December 2019 is the second of two big timetable change dates when services are expected to be transformed under the Northern trains franchise under Arriva. By then Bradford-Manchester should have 3 trains/hour (compared with 2/hour at present) and we say that should be an opportunity to boost the service at intermediate stations, not just provide an extra fast train that misses out a lot of stops.
If increasing usage is the measure (Office of Road and Rail station usage statistics, 2016), Brighouse and Sowerby Bridge should be the Calder Valley Line’s top two stations. (See also our newsletter piece: Two Cinderella stations again top table!)
Usage of Sowerby Bridge station has risen steadily and now stands at 392,000 passengers/year, an increase of 132% on ten years ago. Although passenger numbers are historically higher at Hebden and Tod, their ten-year percentage increase is somewhat less than Sowerby Bridge’s. Sowerby Bridge station serves not just the town itself but also the Ryburn valley and the eastern side of Luddendenfoot. This represents a catchment area of more than 20,000 population, and probably more than that of Hebden Bridge and Todmorden combined. Yet the basic half-hourly service at Sowerby Bridge is only about half the frequency enjoyed by the upper valley stations. HADRAG continues to argue that all of the York-Blackpool semi-fast trains should call at Sowerby Bridge (at present just a few do at peak hours). We also say that when an extra service every hour is introduced between Bradford and Manchester at the end of 2019, that train should also serve Sowerby Bridge.

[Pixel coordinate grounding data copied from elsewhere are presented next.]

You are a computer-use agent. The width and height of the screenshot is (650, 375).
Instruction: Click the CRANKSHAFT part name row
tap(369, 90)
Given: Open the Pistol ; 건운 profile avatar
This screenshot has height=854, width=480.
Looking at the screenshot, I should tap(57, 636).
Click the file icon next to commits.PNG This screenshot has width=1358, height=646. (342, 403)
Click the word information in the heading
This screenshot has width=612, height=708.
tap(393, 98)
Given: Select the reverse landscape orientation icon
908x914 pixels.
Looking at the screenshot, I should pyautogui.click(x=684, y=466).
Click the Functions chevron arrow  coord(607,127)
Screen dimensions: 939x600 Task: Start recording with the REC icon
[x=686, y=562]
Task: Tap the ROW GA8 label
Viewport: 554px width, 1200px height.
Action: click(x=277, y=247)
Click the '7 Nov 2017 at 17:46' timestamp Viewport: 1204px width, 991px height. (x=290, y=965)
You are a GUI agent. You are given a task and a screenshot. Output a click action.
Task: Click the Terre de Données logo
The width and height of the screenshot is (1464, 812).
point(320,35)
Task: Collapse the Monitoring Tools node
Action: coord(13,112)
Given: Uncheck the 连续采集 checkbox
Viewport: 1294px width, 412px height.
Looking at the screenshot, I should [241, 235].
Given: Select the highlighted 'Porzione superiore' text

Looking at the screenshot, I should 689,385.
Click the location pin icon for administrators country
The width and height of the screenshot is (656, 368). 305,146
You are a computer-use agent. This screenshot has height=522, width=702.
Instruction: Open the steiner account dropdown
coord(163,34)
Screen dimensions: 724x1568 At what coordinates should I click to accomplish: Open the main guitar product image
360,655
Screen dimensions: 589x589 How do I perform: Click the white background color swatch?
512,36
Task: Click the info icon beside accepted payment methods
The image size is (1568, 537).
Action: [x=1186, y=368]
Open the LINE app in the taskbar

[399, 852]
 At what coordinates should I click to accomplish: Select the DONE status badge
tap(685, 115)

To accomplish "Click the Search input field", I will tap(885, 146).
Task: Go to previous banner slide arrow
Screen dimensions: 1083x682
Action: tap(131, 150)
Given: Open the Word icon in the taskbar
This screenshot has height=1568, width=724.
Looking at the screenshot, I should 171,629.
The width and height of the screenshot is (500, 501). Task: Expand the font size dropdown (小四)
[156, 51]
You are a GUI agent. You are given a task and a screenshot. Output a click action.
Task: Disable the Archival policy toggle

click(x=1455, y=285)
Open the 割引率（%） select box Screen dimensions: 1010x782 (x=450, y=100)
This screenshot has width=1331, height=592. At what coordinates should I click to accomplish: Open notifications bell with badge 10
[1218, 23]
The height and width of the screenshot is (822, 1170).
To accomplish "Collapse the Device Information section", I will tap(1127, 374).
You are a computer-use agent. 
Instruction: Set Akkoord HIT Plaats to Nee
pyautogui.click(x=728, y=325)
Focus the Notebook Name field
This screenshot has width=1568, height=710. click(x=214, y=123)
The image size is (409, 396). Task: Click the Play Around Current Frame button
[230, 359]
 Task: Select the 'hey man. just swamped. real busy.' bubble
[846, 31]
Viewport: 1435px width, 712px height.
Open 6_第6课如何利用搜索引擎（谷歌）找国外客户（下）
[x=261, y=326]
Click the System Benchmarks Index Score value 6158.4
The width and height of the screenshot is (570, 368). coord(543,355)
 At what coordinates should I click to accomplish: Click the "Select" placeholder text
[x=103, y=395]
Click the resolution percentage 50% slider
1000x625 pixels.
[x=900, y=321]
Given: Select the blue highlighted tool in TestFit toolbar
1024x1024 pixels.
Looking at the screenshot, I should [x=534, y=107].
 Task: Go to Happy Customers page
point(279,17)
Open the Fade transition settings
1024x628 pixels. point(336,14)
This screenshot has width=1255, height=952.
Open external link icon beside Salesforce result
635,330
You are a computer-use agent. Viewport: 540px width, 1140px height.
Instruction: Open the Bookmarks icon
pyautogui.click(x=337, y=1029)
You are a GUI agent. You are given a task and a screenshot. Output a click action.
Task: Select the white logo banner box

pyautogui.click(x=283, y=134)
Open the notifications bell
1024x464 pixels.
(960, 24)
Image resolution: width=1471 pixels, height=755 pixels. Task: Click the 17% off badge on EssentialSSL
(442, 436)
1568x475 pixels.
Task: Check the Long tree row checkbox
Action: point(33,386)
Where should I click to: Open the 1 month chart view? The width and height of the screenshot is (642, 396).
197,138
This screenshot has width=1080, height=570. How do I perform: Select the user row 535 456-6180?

Brighouse line – and Elland! Brighouse has an even better case for more trains, but apart from some increase to peak hour and Sunday services to be introduced by May 2018, little extra seems to be promised for Brighouse under the Northern franchise. This is in stark contrast to Halifax, Hebden Bridge and Todmorden on the Bradford-Manchester route which will benefit from “Northern Connect” branded regional express services by 2019. Like Sowerby Bridge, Brighouse serves a population covering at least two local council wards – 20,000 plus. The ORR’s figures show a ten-year increase of 476% at Brighouse station which now sees footfall of over 400,000 entries and exits annually. No better than Sowerby Bridge, Brighouse’s best local service frequency is hourly on each of two routes (Leeds-Brighouse-Todmorden-Manchester and Leeds-Bradford-Brighouse-Huddersfield). The Sunday service is at present 2-hourly (on the Bradford route only); the commitment is to increase this to hourly. HADRAG has been pressing for a speed-up of the Leeds-Brighouse-Manchester trains which we say should also run on Sundays. We hope that changes to stopping patterns may see these trains running semi-fast west of Todmorden in the next year or so. A few peak-hour trains on the Brighouse-Manchester route are planned to run non-stop Rochdale-Manchester from December 2017. We do not yet know whether this will become the pattern for all of these trains. Beyond 2019 and Northern’s initial franchise commitments we hope that the Brighouse-Leeds service will also be improved with fast or semi-fast operation. Non-stop running time Brighouse-Leeds is about 17 minutes but the current stopping service takes double this time. This is very much an area where we expect the train operator to deliver beyond its basic franchise commitment.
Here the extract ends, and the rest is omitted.